お金が欲しいという気持ちは人間として普通のことです。わたしたちは生きていかなければならないので、お金が必要です。でも、そればかりが大きくなると、悲惨な事件が生まれてしまいます。

お金が欲しいというのは、人間として普通の願いである。私たちは、生きていかなければならない。そのためには、お金がどうしても必要である。しかし、その普通の願いでも、度を越してしまうと、大きな事件に発展してしまう。

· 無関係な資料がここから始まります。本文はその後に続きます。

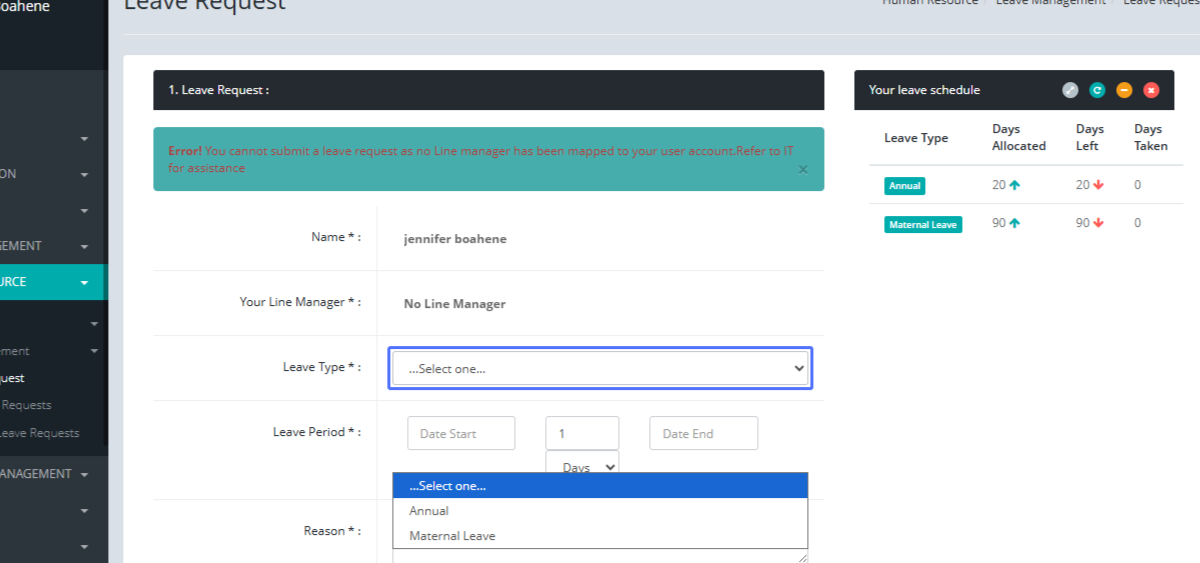
Task: Expand the teal highlighted sidebar menu caret
Action: 84,283
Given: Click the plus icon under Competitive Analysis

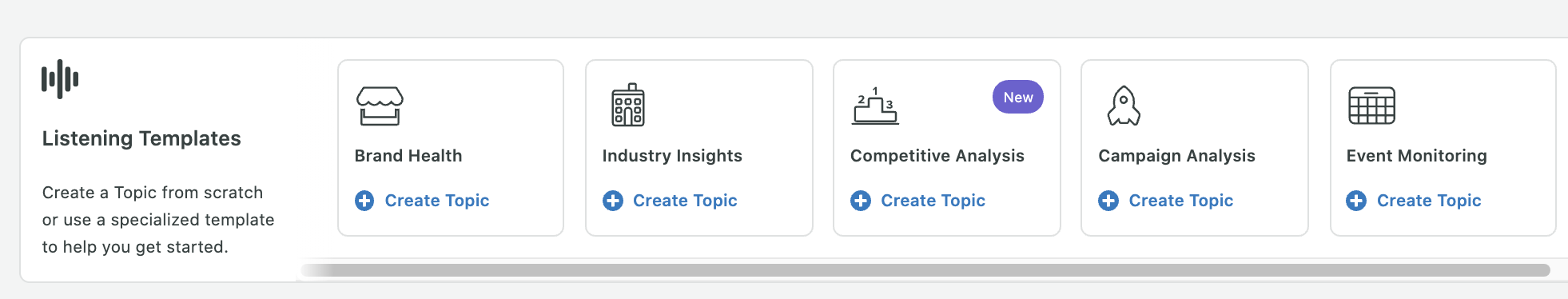Looking at the screenshot, I should [x=861, y=201].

お金のために人が殴られたり、殺されたりというニュースは、もう、珍しいものではない。年末から年始にかかけて、タクシーの運転手が、命を奪われて、売上金も盗られてしまった。そんな、お金にまつわる殺人事件が多発している。景気が悪い、仕事がない、それも切実な問題であることは確かだが、お金が欲しいという欲望を募らせて、人を殺してもいいという理由にはならないのである。また、元ボクサーが4万円のために人を殺した。そんなニュースが多く、ほんとうに気がめいってしまう。
それとは違って、お金が欲しいという気持ちから一生懸命働いている人もいる。生活するためという理由はもちろんのこと、高い質の生活を送るため、なにか自分の目標を達成するため。理由は様々である。そのために、地道に働いている人は、尊敬に値する。だれだって、てっとりばやく、簡単にお金儲けをしたい。お金を稼ぎたい、と思うが、真面目に地道にコツコツと長い時間働き続けるというのは普通のことのようで、なかなかできないことである。そのような気持ちを高く評価すること、家族が感謝すること、そういうものが欠けてしまう世の中になっているのも悲しいことである。今まで普通に行われてきたことを高く評価しなくなったことが、お金が欲しいということに自制がきかずに、事件になってしまうのかもしれない。世知辛い世の中である。